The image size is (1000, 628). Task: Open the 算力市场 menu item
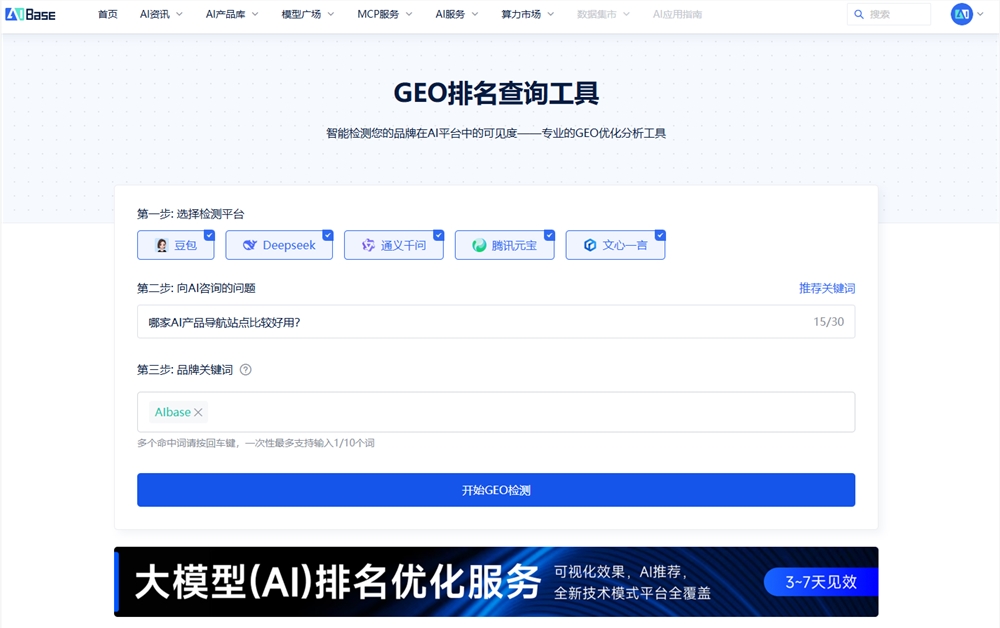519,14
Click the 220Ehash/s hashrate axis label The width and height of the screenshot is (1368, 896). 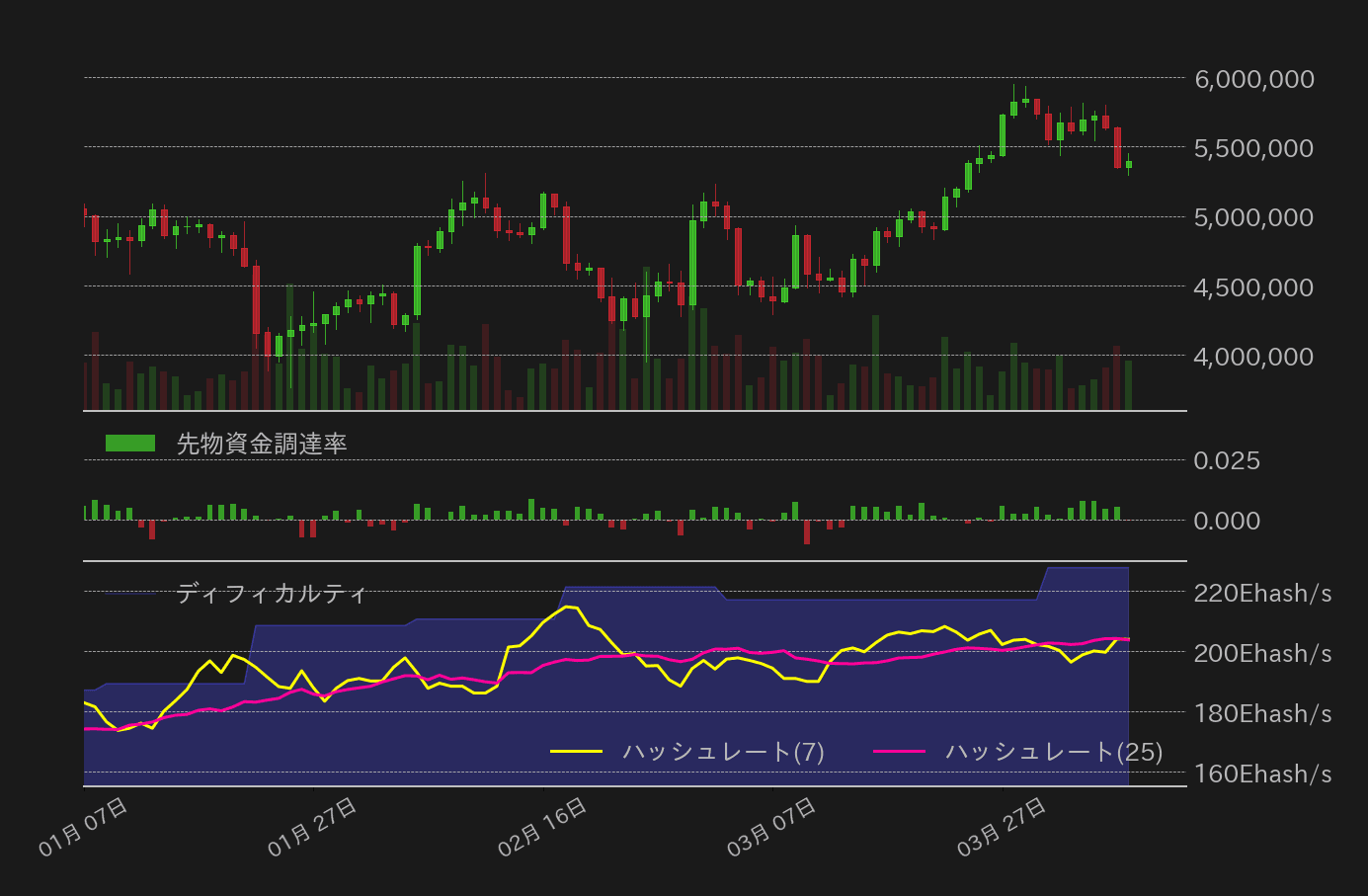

□ □ □ □ □

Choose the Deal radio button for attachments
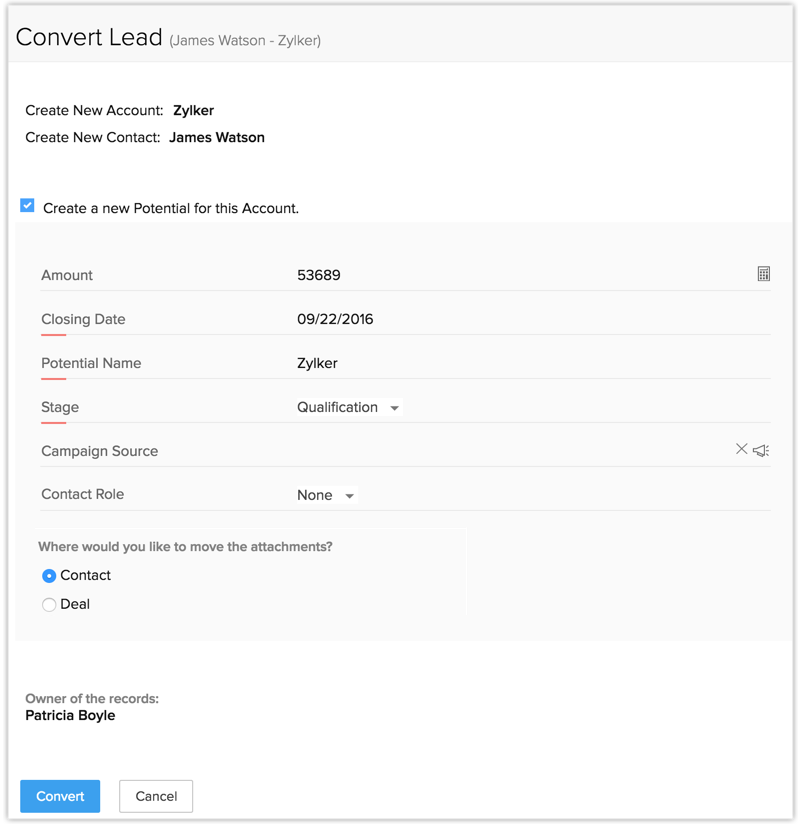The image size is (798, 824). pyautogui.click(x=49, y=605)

□ □ □ □ □

# Task requirements
All lines above from the one containing "The image size is (1000, 628)." up to and including the one containing "Click the 220Ehash/s" are to be set down exactly, and nothing else. Leave images out.

# Exercise result
The image size is (1000, 628). Task: Open the 算力市场 menu item
519,14
Click the 220Ehash/s hashrate axis label The width and height of the screenshot is (1368, 896). 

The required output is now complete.